Pointing entries for screenshots and pages:
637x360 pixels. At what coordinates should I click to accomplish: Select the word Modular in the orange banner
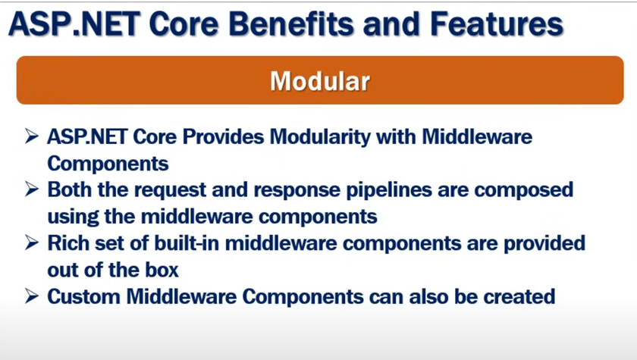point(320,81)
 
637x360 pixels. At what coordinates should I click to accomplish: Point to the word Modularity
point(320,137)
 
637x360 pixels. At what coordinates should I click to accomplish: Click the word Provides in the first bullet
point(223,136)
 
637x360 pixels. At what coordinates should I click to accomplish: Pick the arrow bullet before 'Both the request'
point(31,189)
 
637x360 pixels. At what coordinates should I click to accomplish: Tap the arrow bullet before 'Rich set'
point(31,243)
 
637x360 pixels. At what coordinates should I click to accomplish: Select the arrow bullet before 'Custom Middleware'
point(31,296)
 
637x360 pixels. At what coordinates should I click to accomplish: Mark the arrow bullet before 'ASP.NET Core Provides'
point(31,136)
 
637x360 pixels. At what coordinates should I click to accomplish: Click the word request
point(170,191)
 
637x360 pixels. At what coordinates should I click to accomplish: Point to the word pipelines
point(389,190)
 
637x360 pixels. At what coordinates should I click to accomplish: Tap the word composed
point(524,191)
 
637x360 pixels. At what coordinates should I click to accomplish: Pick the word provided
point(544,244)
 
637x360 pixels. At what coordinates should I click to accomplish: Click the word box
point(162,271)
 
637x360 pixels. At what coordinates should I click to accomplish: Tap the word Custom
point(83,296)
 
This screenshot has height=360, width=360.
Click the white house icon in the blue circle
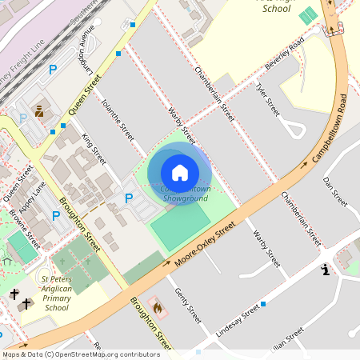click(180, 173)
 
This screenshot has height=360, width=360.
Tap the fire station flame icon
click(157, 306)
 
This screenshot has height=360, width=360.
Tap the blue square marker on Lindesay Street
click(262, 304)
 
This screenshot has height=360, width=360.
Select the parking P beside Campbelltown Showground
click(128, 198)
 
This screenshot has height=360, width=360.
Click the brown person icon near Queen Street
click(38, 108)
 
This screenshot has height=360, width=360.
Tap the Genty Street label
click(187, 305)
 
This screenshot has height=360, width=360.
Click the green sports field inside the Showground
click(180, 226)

...

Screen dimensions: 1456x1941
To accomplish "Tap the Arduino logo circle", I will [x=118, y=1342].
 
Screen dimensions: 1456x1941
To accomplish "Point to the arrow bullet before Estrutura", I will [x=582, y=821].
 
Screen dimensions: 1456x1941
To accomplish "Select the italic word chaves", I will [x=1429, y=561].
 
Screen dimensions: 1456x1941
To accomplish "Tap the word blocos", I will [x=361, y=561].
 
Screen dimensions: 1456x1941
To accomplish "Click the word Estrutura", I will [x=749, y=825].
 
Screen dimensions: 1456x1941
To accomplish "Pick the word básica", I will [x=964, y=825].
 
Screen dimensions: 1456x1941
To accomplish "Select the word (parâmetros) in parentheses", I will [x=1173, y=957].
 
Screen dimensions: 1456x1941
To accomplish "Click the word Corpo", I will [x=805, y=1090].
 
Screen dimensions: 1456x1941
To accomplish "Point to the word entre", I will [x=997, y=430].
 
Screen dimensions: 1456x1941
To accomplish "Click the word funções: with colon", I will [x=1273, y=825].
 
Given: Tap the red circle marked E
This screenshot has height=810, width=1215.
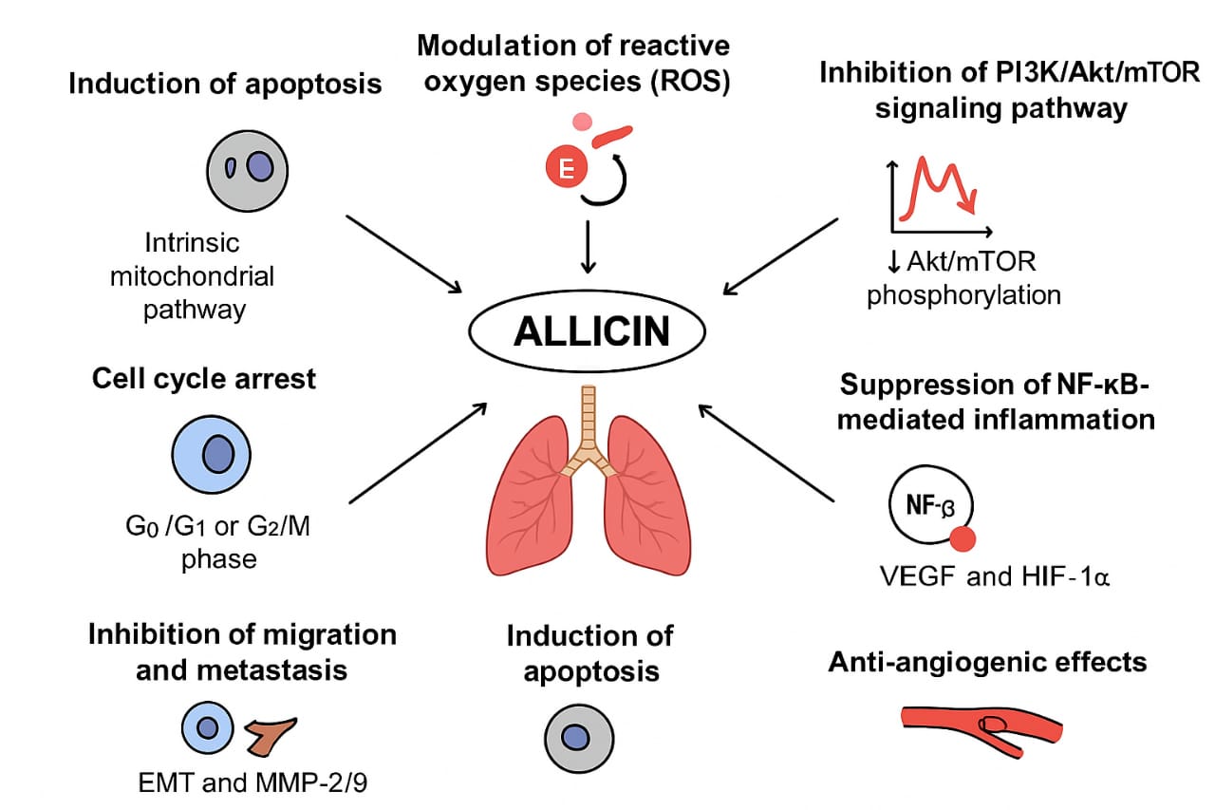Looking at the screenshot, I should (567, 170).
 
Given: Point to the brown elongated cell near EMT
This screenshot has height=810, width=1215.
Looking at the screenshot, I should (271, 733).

GOAL OF THE EXERCISE >> Repeat word for word the lines from the one with "the first bullet" up to and including the one with "point(31,189)".

ANSWER >>
637x360 pixels. At what coordinates should I click to accomplish: Click the word Provides in the first bullet
point(223,136)
 
637x360 pixels. At what coordinates should I click to accomplish: Pick the arrow bullet before 'Both the request'
point(31,189)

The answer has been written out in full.